(Pixel coordinate grounding data)
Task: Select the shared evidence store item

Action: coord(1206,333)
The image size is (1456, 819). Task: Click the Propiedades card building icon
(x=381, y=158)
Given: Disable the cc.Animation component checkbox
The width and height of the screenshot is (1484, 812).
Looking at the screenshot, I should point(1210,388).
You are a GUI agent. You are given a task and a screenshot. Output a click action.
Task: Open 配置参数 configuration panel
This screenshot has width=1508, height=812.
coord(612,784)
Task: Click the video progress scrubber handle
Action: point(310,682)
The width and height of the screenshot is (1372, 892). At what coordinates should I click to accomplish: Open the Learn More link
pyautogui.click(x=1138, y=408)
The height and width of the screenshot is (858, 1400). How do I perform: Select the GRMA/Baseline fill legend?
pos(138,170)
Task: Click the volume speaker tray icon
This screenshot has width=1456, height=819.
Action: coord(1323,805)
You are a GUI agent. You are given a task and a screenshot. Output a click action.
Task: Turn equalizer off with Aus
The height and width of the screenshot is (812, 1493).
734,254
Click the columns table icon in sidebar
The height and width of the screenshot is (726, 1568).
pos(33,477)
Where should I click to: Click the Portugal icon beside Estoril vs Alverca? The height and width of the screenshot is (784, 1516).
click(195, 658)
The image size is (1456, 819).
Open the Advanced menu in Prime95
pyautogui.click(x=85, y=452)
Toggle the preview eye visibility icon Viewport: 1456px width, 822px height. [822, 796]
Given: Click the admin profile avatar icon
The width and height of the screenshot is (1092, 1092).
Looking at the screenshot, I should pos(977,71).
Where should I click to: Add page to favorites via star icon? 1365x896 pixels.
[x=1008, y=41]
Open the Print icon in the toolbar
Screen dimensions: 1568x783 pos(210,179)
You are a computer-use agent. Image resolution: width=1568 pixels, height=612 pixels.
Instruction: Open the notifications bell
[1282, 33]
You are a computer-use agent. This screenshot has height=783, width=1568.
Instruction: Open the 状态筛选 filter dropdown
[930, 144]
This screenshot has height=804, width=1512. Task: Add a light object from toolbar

> [Work request]: Each entry above needs to be retyped exactly.

> [Exercise solution]:
Task: Select the shared evidence store item

Action: coord(1206,333)
The image size is (1456, 819). Task: Click the Propiedades card building icon
(x=381, y=158)
Given: Disable the cc.Animation component checkbox
The width and height of the screenshot is (1484, 812).
Looking at the screenshot, I should point(1210,388).
You are a GUI agent. You are given a task and a screenshot. Output a click action.
Task: Open 配置参数 configuration panel
This screenshot has width=1508, height=812.
coord(612,784)
Task: Click the video progress scrubber handle
Action: point(310,682)
The width and height of the screenshot is (1372, 892). At what coordinates should I click to accomplish: Open the Learn More link
pyautogui.click(x=1138, y=408)
The height and width of the screenshot is (858, 1400). How do I perform: Select the GRMA/Baseline fill legend?
pos(138,170)
Task: Click the volume speaker tray icon
This screenshot has width=1456, height=819.
Action: coord(1323,805)
You are a GUI agent. You are given a task and a screenshot. Output a click action.
Task: Turn equalizer off with Aus
The height and width of the screenshot is (812, 1493).
734,254
Click the columns table icon in sidebar
The height and width of the screenshot is (726, 1568).
pos(33,477)
Where should I click to: Click the Portugal icon beside Estoril vs Alverca? The height and width of the screenshot is (784, 1516).
click(195, 658)
The image size is (1456, 819).
Open the Advanced menu in Prime95
pyautogui.click(x=85, y=452)
Toggle the preview eye visibility icon Viewport: 1456px width, 822px height. [822, 796]
Given: Click the admin profile avatar icon
The width and height of the screenshot is (1092, 1092).
Looking at the screenshot, I should pos(977,71).
Where should I click to: Add page to favorites via star icon? 1365x896 pixels.
[x=1008, y=41]
Open the Print icon in the toolbar
Screen dimensions: 1568x783 pos(210,179)
You are a computer-use agent. Image resolution: width=1568 pixels, height=612 pixels.
Instruction: Open the notifications bell
[1282, 33]
You are a computer-use agent. This screenshot has height=783, width=1568.
Instruction: Open the 状态筛选 filter dropdown
[930, 144]
This screenshot has height=804, width=1512. Task: Add a light object from toolbar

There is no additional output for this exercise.